I have columns of population genetic data, here's an example:
line chromosome fst_score 1 1 0.3 2 1 0.7 3 1 0.3 4 1 0.15 5 1 0.4 6 2 0.6 7 2 0.94 8 2 0.17 9 2 0.19
I want to calculate the average of the values in column 3 (the Fst score) but not for the whole column, I need to bin windows of certain sizes. To start with I'd just like to know how to calculate the average for 10 rows of data column 3. I know that to calculate the average for the whole column I can do something like this:
for line in fileObj: lineList = line.strip().split() if lineList in ['1100', '1200', '1300']: list_to_average = [float(s) for s in lineList[2:]] average = sum(list_to_average)/len(list_to_average)

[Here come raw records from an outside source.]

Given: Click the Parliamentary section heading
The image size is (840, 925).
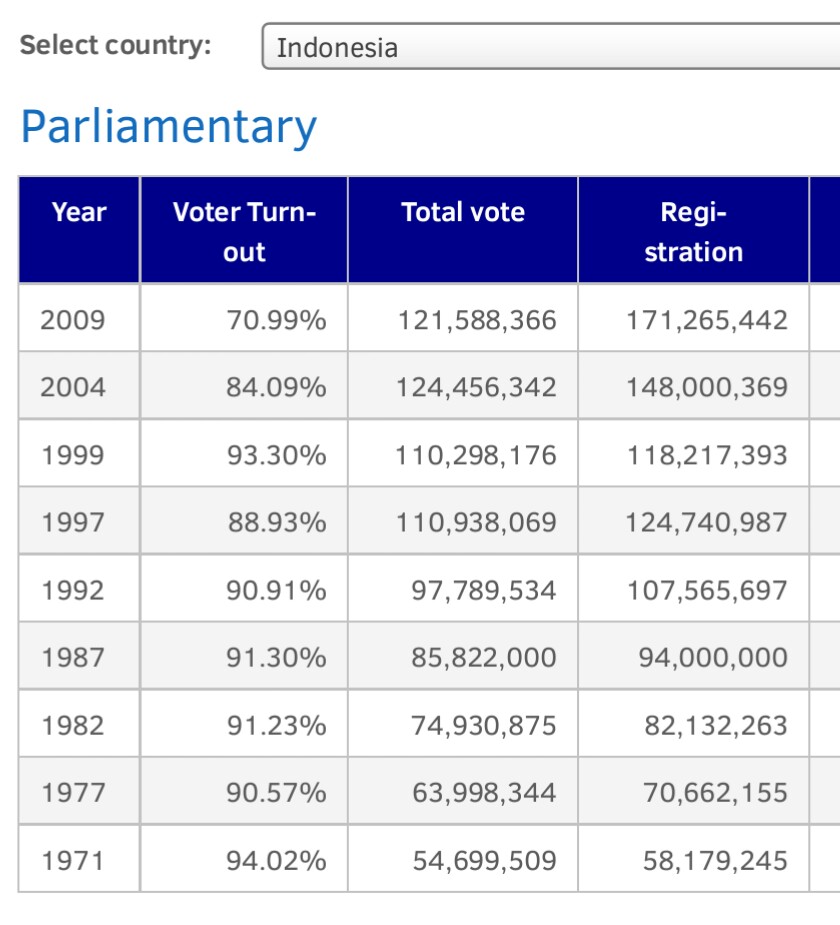Looking at the screenshot, I should (169, 127).
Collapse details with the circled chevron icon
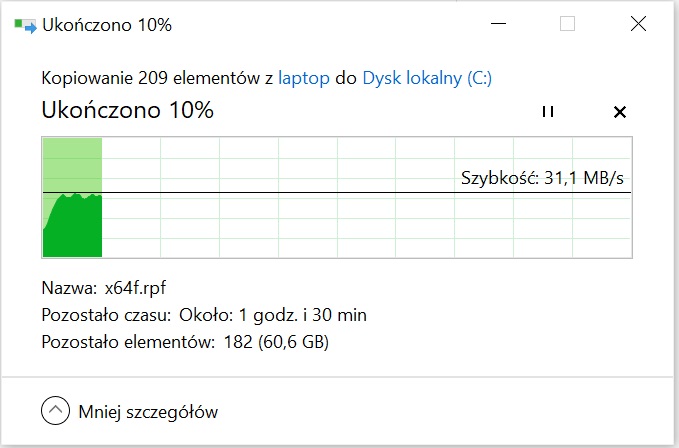 click(x=55, y=410)
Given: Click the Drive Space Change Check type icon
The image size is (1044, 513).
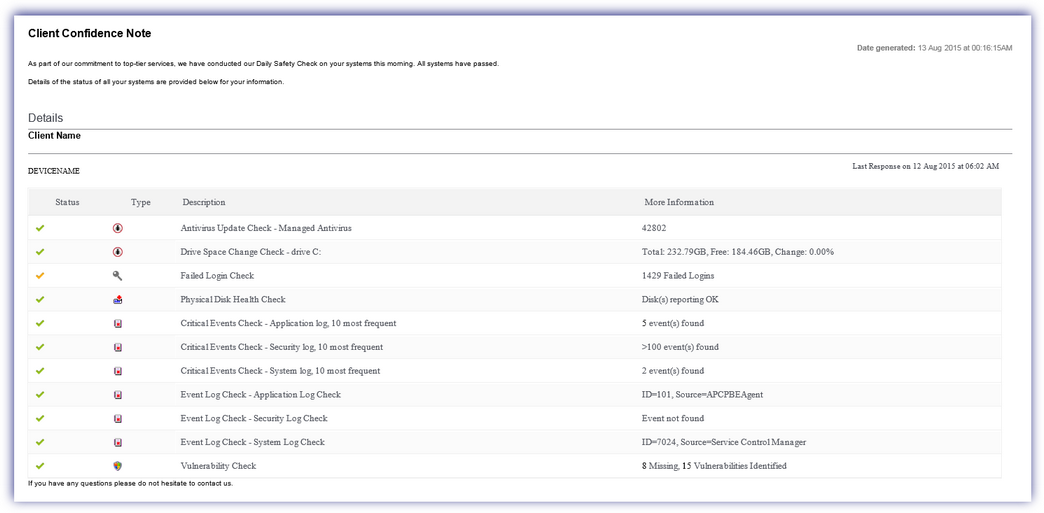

but I am not sure how to initiate a reliable counter that would do this for every 10 rows and output this along with the value in the first column (so that I know which lines the average comes from).
This is for chromosome data so in the real file the values in column 2 are chromosome positions and I will use these to define the number of rows that need to be average together as 1mb. But this is trickier as I will need to count when the distance between rows has reached 1mb as I iterate through the file. For now I would just like to solve the first challenge of calculating an average for every 10 lines in a file.
Please let me know if I can format the question better or if there is already an answer on this forum (I have looked)
Any help is appreciated. I'm still getting to grips with programming!